I’ll start with the wage dataset that you’ll find in an intro to econometrics textbook. We have the worker’s weekly wage, years of education, years of experience, hours worked per week, and age. Each row represents a different worker, and each column contains one piece of information about that worker. This data is old, by the way, so don’t draw any conclusions from it.
I chose to start with this dataset because it includes the most intuitive type of data: numeric cardinal data. “Cardinal” means that the numbers represent comparable quantities. A person with 20 years of experience has twice as much experience as someone with only 10 years. This differs from ordinal data, where the numbers merely indicate a ranking (e.g., a 1-5 level of satisfaction on a survey.) With cardinal data, we can visualize the relationship via a scatterplot and line of best fit.
We can represent the line via the y=mx+b format you remember from high school. For the scatterplot above, that line is:
wage = 147 + 60educ
For someone with 0 years of education, we would expect a weekly wage of $147. Furthermore, every year of education is associated with a $60 increase in one’s wage.
With more than two variables, we can’t visualize the relationships. Thus, we rely on a multi-dimensional version of the y=mx+b:
wage = -475 + 71educ + 12exper + -2hours + 13age
The constant refers to the value we’d expect if all other variables were 0. For someone with 0 years of education, 0 years of experience, working 0 hours a week, and 0 years old, we’d expect a wage of -475 per week. Yes, this doesn’t make practical sense, but the edge cases of linear regression are a topic for another day.
The other figures represent the effect on wages with all other variables held constant. All else equal, an extra year of experience is associated with an extra $12 per week, and an extra hour worked per week is associated with $2 less per week. Again, don’t draw any real-world conclusions from this data. I’m just using it to illustrate how easy it is to analyze the relationship between cardinal variables.
What do we do, then, for a column like this?
With the state column, we can’t make numeric comparisons. Oklahoma isn’t more (or less) anything than Hawaii. Still, if we want to run linear regression, we’re going to have to convert this information into a numeric form. To do so, we must convert the state column into a series of binary 1/0 columns. We call these dummy or binary variables.
If the worker is from Hawaii, they will show a value of 1 in that column and a value of 0 in the other two. The same holds for the other two states. Now, we can run the same linear regression model as before, obtaining the following result:
wage = -443 + 70educ + 12exper + -12hours + 13age + 8state_Oklahoma + -77state_Maine
Note that, in regression, we need to remove one of the categories for the linear algebra to work, so we interpret the remaining categories in relation to the missing one. An Oklahoman worker earns $8 more per week than one from Hawaii. A Mainer earns $77 less per week than a Hawaiian.
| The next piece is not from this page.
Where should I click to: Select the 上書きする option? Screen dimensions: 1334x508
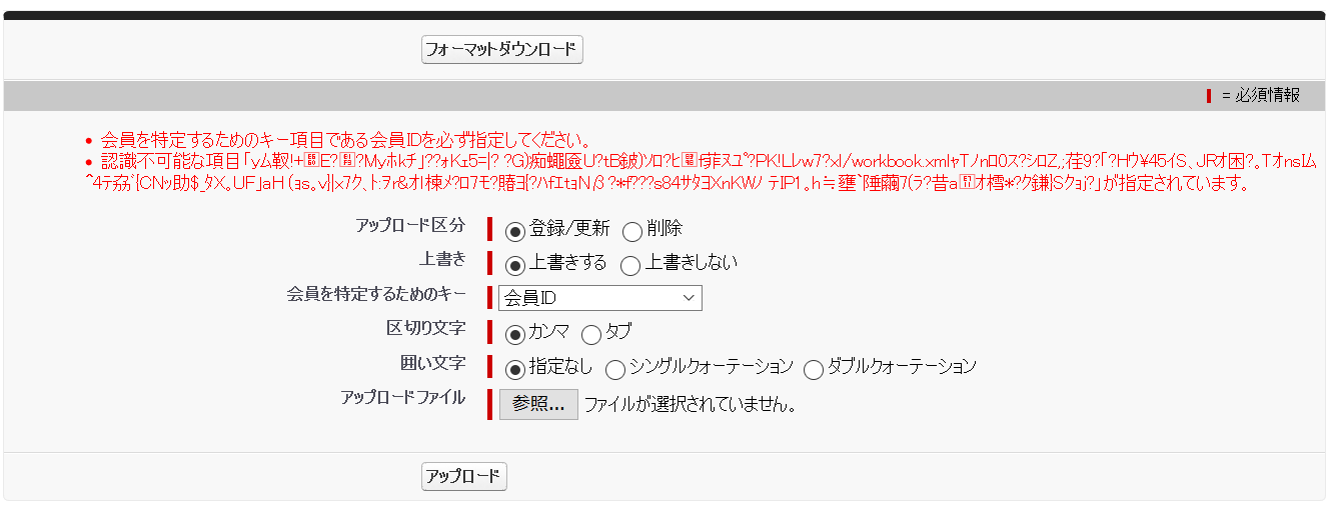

Thus, it’s not so hard to convert categories into numeric data points. Imagine, now, that we’re looking at sentences written by animal foundation volunteers, and our data points look like this:
I walked the dogs, and the roosters were crowing
How do we convert that into numeric data?
Bag of Words
Let’s do this one piece at a time. To start, we can remove punctuation marks. We need punctuation for grammatical reasons, but it doesn’t provide any information:
I walked the dogs and the roosters were crowing
Next, we can remove “stop words.” These are words that (like punctuation) we use for grammatical purposes, but they don’t add any meaning to the sentence. In English, these include articles like “the” and “a,” conjunctions like “and” and “or,” and various forms of the word “be.”
Specific use cases might require additional stop words. For example, when I analyze survey data at my job, I remove my company’s name from the dataset. Every review is about the company, so the name is redundant. I’m going to remove the pronoun “I” for similar reasons: all the reviews will represent the perspective of the person who wrote them.
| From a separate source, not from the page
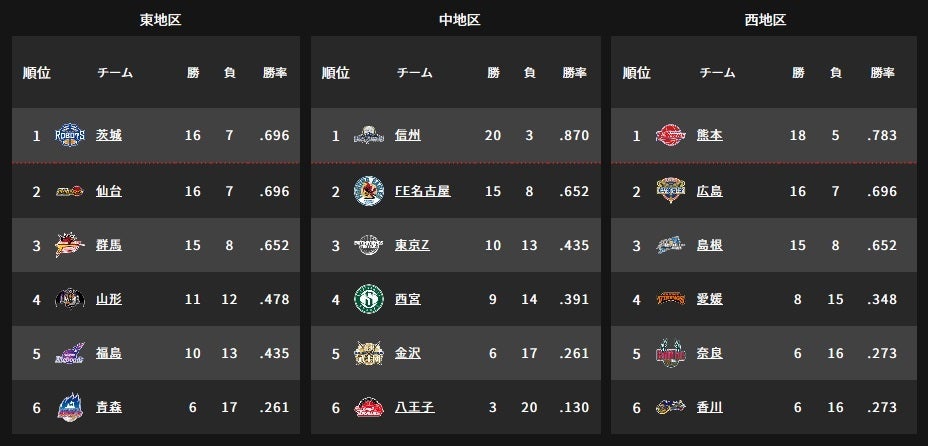Screen dimensions: 928x446
Task: Open the 群馬 team link
Action: tap(109, 245)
walked dogs roosters crowing
We’re close now, but there’s still some cleaning to do. Let’s look at the word “dogs.” This word contains two parts: the base word (“dog”) and the standard English plural inflection (“s”). One sentence might mention “dog” while the other mentions “dogs.” Absent any further manipulation, our analysis would treat these as different words. Since they refer to the same concept, however, we probably don’t want that distinction. The same logic applies to “walked.” That consists of the base word “walk” and the standard English past-tense inflection “ed.” Thus, we want to “lemmatize” each work, or reduce them to their bases. This leads to:
walk dog rooster crow
With that, we can create dummy variable columns.
Consider a second data point: “A cat hissed at me.” Remove stop words and convert everything to the base word, and we get “cat hiss.” Here’s what our two data points look like now:
We’ve now converted two sentences that look nothing like data into something that looks like a normal, numeric dataset. Note that we could specify the columns in one of two ways. We can make the variables binary: 1 if the statement includes the word and 0 if it doesn’t. The column could also show the number of instances of that word. For example, a sentence that included the word “dog” three times would show a “3” in the respective column.
Imagine that these sentences correspond to reviews, in which volunteers rate their satisfaction on a 1-10 scale. We can now run the same linear regression model that we used for the wage data. Consider this fabricated data:
Linear regression output might look something like this:
satisfaction = 6 + 1.2dog + 0.7cat + -0.3hiss + -0.8cage
All else being equal, the mention of the “dog” in a review is associated with 1.2 additional points of satisfaction. For the word “hiss,” the figure is -0.3.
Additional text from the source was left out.